Fig. 1. Emergence of SARS-CoV-2 variants in immunocompromised patients.

Fig. 1

a The treatment course and sample collection from 15 patients with persistent SARS-CoV-2 infections. Clade and PANGO lineage designations are included with Patient IDs. All time points along the x axis are referenced from the date of each patient’s initial positive COVID-19 test result, with day 0 marking the date of the first positive test at the New York Presbyterian (NYP) Hospital (dashed gray line). Treatment courses are specified along the y axis for each patient and colored based on the treatment category. Nasopharyngeal swab samples successfully sequenced and used for analyses are represented as black points along the solid black line for each patient. The total number of unique single-nucleotide variants (SNVs) found ≥2% across the genome (top) over the course of the infection in patients b 11595, c 16902, and d 17072 compared to their treatment courses with nirmatrelvir-ritonavir (pink) or remdesivir (tan). SNVs are determined by comparing each sample to their respective clade consensus sequences (“Methods”).
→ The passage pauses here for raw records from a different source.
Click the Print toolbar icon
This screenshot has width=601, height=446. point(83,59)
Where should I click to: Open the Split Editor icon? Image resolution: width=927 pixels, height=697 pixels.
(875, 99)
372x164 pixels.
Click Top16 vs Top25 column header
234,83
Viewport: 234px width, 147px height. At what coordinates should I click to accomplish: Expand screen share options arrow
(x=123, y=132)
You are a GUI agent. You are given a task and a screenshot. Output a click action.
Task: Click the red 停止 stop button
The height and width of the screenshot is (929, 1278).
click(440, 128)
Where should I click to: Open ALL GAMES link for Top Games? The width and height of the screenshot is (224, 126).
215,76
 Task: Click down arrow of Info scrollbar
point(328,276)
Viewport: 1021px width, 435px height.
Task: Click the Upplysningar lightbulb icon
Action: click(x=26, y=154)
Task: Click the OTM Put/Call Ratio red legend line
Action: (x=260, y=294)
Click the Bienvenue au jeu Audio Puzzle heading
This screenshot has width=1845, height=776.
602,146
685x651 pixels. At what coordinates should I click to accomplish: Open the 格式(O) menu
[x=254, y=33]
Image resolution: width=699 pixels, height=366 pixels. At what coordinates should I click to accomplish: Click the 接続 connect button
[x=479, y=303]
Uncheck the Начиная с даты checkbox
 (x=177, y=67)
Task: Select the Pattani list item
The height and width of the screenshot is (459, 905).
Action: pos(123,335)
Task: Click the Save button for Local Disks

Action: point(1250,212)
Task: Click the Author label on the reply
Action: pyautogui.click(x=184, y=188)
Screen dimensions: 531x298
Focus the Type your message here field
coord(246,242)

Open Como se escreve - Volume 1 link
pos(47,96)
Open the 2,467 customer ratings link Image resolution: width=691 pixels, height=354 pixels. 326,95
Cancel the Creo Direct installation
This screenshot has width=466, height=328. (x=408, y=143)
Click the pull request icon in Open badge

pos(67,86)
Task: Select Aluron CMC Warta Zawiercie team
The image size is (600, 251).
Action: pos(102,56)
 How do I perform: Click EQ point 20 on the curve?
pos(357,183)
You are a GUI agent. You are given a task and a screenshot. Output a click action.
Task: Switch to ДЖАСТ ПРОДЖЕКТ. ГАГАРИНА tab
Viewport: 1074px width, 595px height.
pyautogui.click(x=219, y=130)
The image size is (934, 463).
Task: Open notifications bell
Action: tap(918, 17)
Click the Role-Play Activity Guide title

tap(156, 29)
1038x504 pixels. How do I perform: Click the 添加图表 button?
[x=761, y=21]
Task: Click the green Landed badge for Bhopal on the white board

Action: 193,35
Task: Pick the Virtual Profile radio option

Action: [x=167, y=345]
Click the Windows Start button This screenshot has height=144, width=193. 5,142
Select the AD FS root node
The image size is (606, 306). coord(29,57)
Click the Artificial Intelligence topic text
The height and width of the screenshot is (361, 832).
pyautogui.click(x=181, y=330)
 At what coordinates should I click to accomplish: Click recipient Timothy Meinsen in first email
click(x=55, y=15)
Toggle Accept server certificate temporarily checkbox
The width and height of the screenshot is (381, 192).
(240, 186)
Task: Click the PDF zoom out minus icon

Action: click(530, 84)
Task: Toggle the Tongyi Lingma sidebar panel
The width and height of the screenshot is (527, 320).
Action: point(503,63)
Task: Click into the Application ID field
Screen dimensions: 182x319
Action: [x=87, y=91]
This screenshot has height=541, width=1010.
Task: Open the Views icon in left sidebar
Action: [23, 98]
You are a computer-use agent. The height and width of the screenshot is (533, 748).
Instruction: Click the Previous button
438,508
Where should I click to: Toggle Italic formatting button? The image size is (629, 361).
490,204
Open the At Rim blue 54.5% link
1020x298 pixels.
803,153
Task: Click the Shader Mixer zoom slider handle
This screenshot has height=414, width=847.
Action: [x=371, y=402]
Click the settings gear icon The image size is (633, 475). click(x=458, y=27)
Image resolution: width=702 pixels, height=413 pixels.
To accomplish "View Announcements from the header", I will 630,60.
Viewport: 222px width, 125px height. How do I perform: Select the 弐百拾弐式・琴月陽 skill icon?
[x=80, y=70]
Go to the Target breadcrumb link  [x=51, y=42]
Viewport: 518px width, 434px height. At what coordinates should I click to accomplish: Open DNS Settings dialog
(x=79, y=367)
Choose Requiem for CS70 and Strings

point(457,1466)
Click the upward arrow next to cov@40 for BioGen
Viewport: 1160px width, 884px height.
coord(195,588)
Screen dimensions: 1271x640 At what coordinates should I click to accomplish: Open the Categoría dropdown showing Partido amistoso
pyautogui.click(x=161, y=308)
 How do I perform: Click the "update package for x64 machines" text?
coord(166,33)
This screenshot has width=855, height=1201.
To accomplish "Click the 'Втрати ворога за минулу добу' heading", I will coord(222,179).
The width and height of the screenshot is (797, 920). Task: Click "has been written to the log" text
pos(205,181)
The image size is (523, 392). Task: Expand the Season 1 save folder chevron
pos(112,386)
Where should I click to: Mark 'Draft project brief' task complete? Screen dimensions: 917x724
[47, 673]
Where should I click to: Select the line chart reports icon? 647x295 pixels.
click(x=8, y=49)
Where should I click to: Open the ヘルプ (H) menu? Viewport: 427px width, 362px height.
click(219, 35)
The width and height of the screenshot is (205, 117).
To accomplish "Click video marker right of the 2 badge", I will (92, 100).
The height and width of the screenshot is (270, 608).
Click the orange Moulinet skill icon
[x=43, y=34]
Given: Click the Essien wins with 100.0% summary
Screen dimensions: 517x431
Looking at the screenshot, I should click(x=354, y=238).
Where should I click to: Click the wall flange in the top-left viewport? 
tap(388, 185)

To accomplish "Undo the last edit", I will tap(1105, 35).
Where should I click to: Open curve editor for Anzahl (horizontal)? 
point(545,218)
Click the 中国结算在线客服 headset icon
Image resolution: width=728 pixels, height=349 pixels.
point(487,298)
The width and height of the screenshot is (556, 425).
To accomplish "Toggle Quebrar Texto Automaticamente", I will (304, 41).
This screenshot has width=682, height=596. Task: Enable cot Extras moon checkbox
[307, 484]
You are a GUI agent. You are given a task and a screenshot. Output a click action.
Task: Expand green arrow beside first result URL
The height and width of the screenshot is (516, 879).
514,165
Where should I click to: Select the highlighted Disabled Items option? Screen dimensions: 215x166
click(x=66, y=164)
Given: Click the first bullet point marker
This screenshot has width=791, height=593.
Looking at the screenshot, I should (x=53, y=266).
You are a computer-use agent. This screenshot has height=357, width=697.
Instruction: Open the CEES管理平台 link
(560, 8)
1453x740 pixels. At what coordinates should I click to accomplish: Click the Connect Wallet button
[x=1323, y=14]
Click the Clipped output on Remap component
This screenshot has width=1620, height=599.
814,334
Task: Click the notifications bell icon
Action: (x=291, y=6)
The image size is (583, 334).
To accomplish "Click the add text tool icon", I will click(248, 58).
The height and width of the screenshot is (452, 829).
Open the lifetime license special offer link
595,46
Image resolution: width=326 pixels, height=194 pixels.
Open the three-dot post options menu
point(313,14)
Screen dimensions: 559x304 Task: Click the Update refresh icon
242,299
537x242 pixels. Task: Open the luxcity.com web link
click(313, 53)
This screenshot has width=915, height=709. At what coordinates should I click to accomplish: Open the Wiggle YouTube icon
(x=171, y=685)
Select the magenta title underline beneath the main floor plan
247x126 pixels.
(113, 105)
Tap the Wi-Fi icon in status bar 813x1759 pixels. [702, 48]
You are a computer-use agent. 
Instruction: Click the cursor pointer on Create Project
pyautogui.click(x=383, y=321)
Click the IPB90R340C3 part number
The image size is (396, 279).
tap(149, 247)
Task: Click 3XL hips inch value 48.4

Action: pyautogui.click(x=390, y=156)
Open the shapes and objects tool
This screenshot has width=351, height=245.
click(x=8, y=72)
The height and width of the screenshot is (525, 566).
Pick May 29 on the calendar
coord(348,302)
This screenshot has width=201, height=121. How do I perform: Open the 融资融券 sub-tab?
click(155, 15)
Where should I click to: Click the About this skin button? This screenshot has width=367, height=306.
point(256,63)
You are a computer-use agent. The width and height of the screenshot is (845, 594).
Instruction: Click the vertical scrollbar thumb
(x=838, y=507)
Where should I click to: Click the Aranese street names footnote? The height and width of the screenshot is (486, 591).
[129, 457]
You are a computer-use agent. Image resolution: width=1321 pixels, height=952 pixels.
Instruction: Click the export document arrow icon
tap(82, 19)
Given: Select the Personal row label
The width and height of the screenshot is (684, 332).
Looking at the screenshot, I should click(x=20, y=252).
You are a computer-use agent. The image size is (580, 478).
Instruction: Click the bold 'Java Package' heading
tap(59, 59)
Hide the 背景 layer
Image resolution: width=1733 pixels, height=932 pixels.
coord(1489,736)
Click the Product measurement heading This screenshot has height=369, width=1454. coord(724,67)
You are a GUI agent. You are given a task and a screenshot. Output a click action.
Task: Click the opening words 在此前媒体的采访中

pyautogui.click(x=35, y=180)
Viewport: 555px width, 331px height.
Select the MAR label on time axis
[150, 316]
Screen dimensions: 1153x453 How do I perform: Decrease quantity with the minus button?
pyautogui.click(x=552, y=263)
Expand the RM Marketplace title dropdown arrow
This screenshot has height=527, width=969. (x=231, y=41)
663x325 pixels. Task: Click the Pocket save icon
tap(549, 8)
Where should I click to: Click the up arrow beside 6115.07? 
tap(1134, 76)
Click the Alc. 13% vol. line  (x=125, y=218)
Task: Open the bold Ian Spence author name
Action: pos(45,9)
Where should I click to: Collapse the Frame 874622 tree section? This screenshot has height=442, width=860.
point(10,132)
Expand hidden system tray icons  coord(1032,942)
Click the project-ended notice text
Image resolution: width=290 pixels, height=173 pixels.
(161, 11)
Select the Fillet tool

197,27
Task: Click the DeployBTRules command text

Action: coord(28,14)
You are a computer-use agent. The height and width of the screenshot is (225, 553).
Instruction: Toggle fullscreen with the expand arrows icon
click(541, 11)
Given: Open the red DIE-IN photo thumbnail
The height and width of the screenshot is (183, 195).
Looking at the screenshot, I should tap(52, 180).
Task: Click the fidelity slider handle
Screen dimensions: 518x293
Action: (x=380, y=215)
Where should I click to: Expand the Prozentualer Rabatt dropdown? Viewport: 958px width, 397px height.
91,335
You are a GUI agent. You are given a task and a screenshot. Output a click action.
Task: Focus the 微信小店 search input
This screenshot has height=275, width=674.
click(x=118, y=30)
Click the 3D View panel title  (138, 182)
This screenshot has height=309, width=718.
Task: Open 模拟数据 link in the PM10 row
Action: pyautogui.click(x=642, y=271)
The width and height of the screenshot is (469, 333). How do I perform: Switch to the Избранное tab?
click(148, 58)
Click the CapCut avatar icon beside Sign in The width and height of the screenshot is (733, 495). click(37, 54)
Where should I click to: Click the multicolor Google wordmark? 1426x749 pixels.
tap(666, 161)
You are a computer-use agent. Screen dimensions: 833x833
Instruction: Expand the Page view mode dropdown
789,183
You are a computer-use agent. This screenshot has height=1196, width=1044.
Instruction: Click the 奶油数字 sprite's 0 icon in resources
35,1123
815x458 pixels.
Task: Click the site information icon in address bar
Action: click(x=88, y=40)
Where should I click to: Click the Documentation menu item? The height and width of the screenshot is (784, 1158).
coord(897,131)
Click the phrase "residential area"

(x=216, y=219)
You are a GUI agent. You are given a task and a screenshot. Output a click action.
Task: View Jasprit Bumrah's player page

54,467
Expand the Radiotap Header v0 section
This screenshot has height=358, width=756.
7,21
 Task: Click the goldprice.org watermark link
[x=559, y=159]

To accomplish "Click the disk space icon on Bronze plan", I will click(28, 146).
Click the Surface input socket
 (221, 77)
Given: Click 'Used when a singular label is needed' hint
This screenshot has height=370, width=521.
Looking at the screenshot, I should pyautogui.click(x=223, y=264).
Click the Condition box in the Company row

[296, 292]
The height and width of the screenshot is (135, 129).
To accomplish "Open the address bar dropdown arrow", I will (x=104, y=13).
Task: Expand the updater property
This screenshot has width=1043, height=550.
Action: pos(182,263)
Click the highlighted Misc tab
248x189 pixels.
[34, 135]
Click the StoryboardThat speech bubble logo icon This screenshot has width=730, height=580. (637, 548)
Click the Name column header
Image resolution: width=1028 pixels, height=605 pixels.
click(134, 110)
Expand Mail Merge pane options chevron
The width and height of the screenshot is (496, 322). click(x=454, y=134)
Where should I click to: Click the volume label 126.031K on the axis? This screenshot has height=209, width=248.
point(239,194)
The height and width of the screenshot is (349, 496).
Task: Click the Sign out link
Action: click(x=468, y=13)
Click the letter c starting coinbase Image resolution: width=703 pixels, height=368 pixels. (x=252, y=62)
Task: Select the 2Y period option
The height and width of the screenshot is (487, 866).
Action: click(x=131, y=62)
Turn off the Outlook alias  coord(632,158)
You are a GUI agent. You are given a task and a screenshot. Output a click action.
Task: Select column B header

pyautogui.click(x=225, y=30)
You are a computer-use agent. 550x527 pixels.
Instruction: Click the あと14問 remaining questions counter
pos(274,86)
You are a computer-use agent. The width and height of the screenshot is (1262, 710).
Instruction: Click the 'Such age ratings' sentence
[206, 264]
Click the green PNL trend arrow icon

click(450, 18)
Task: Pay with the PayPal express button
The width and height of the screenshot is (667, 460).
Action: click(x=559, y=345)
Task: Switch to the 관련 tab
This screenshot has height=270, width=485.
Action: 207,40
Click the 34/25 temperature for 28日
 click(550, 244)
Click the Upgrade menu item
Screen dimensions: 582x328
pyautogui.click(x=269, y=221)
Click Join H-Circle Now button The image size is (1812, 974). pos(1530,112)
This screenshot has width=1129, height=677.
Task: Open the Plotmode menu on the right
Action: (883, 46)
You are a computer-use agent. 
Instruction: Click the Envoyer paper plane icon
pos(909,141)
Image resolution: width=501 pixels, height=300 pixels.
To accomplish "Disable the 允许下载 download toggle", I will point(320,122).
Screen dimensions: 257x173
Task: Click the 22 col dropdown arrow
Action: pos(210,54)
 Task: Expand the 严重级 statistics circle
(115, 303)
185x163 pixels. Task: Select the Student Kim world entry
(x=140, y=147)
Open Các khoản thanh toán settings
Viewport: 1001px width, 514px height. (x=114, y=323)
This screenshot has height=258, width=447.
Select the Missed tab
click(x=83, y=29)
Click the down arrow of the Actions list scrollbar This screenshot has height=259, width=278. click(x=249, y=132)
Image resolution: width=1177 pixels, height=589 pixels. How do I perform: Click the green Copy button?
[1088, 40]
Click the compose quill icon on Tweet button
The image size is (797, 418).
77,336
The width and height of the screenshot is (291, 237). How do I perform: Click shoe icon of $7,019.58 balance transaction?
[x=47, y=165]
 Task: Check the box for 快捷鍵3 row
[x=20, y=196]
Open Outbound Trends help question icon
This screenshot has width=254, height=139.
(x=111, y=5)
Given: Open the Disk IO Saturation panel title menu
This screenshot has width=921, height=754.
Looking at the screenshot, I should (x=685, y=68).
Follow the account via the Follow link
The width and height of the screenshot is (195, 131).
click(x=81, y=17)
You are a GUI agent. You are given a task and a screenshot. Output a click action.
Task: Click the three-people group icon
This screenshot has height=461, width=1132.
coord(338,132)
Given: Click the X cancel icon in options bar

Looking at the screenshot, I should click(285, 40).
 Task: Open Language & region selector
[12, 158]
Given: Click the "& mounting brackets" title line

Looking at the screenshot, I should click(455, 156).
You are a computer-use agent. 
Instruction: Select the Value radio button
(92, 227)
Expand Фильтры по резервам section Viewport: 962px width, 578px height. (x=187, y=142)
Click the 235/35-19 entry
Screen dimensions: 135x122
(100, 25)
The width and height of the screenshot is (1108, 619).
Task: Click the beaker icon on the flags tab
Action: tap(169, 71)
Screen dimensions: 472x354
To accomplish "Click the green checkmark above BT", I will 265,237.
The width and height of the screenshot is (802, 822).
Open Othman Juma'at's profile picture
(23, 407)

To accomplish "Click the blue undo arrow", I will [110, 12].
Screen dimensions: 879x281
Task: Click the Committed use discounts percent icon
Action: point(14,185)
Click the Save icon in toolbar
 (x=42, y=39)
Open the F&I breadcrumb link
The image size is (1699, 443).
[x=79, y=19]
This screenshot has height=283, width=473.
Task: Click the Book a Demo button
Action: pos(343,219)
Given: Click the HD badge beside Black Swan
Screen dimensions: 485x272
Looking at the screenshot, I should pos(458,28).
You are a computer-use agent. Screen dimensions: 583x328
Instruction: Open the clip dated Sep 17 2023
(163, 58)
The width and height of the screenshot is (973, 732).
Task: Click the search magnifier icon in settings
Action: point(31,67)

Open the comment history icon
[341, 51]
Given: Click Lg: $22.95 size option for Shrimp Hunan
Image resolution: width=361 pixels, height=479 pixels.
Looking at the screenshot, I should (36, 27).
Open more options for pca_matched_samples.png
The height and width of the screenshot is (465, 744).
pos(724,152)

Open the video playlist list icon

The relative frequency of non-synonymous SARS-CoV-2 SNVs in nsp5 and nsp12 coding regions during infection are shown below. Variant data are grouped by the coding region, amino acid position, and amino acid residue, with the color representing the amino acid and the shape indicating whether the variant was found above (passes, circle) or below (fails, triangle) our detection cutoffs (“Methods”). All time points along the x axis are referenced from the date of each patient’s initial positive COVID-19 test result, with day 0 marking the date of the first positive test at the NYP hospital.